From the entries below, copy out every line with "gear" in it.

──────── Material supplied ────────

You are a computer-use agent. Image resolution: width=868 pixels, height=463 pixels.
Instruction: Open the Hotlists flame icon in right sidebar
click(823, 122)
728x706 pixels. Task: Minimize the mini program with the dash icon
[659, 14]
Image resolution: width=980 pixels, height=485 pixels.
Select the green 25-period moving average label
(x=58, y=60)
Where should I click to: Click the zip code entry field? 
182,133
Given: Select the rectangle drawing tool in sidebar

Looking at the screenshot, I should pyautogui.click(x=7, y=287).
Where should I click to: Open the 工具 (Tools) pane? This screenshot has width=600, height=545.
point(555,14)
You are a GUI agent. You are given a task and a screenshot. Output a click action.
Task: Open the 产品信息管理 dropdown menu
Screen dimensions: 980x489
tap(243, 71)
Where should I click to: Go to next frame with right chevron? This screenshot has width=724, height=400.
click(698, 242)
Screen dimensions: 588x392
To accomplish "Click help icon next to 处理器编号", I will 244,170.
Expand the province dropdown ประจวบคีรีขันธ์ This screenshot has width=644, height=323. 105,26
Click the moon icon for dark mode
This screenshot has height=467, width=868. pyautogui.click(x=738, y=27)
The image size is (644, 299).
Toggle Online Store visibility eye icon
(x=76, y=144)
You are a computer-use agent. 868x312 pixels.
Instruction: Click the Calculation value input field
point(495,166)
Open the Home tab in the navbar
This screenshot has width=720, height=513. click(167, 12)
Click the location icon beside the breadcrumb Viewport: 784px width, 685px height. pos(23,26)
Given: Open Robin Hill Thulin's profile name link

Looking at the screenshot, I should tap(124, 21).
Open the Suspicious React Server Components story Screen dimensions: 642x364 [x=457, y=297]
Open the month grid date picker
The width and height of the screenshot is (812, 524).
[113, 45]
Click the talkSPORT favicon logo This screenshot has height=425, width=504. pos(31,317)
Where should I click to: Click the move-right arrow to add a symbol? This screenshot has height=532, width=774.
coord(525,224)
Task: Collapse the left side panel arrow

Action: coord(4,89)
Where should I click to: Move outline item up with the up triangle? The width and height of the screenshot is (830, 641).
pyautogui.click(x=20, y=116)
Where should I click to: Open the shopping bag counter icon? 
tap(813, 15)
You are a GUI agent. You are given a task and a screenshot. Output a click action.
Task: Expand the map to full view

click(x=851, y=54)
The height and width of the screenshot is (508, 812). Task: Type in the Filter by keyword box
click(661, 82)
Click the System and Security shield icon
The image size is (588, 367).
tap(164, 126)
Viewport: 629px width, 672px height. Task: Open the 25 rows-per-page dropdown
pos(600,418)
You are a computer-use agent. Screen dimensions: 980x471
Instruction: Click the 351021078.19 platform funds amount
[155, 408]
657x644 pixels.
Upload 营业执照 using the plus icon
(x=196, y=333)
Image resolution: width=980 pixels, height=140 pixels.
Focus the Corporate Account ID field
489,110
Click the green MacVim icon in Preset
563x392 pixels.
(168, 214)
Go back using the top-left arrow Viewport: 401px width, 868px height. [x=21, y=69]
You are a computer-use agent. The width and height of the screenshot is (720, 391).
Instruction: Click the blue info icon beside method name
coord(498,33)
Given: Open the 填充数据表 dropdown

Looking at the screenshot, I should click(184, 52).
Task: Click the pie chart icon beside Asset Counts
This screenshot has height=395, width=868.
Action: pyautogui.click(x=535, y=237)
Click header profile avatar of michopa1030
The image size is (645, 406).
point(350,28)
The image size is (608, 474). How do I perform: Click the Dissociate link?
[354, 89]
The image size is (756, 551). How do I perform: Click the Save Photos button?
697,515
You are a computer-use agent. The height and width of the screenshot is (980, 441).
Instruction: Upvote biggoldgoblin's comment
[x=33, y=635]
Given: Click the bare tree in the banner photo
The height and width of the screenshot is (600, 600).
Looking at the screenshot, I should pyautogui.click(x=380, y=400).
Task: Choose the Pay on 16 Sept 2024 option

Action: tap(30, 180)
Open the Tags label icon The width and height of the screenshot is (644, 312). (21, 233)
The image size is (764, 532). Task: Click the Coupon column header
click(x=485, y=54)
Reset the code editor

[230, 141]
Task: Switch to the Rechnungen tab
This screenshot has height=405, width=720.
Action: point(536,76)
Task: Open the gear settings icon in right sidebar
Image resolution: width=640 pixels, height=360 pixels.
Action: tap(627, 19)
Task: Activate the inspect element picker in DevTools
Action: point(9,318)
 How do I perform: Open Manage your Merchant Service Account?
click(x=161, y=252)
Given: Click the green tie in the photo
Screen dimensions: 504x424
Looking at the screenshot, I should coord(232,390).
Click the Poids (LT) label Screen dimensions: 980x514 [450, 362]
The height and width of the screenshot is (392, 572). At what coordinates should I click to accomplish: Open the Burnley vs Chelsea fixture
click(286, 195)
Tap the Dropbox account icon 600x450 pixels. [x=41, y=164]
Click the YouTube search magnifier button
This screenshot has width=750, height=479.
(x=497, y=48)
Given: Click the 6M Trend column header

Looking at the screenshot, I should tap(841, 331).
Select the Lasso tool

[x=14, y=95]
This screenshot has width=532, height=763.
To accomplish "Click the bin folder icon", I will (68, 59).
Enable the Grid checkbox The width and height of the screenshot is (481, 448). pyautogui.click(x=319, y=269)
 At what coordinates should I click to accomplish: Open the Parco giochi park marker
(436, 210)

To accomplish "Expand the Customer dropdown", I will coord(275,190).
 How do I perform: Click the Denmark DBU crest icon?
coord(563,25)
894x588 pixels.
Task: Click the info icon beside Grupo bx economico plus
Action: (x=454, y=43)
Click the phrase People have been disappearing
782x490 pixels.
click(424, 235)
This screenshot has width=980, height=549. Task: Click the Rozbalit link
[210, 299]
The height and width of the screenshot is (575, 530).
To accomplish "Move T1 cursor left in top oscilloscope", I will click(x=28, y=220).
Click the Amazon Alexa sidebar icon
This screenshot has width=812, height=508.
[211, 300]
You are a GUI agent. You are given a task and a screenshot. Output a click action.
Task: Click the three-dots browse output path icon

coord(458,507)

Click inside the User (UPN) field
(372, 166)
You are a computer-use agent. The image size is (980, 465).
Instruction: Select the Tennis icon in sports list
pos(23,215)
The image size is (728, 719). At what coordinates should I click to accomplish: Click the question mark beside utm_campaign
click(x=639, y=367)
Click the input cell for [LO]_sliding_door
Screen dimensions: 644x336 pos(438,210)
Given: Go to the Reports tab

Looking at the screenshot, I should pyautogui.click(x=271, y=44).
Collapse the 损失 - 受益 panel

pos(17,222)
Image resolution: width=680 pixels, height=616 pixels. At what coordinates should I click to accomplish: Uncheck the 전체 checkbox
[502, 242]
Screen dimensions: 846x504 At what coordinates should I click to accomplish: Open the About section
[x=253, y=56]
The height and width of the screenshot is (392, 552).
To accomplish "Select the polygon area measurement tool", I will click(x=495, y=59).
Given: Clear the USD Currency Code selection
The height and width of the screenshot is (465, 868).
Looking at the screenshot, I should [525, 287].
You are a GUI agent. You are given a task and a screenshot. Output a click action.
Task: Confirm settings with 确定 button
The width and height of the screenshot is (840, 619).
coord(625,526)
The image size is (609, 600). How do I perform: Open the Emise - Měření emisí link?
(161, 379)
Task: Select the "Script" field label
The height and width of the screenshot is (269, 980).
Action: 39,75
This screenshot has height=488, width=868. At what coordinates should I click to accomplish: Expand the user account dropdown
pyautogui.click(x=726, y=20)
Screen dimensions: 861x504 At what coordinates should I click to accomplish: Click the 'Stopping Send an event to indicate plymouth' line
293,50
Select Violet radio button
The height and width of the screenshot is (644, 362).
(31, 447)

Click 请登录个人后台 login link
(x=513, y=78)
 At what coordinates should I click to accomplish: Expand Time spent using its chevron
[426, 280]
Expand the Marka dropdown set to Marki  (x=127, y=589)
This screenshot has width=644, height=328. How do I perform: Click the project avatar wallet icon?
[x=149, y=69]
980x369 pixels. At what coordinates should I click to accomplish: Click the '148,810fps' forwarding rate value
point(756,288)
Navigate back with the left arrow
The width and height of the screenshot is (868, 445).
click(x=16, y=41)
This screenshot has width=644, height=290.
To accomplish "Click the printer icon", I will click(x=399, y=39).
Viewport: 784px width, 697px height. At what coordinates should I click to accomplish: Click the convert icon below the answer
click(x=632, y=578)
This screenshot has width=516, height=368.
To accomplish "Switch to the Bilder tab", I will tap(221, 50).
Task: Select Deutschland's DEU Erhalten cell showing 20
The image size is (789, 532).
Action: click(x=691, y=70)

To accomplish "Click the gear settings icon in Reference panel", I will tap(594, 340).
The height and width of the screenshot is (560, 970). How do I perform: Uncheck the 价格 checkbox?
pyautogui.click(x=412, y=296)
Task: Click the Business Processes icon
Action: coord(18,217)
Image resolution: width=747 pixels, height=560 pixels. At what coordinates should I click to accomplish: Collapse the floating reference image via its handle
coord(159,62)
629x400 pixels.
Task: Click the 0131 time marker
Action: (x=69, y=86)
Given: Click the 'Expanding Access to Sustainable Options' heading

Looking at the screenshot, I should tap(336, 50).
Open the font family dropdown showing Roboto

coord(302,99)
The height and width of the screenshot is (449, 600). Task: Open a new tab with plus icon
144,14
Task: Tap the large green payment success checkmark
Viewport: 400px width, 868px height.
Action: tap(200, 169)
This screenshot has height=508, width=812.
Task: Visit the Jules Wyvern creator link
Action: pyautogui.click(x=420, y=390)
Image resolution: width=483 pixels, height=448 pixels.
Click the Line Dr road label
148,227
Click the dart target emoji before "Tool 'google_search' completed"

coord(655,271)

────────

• Response to this exercise:
Task: Open the gear settings icon in right sidebar
To accomplish "Click the gear settings icon in Reference panel", I will tap(594, 340).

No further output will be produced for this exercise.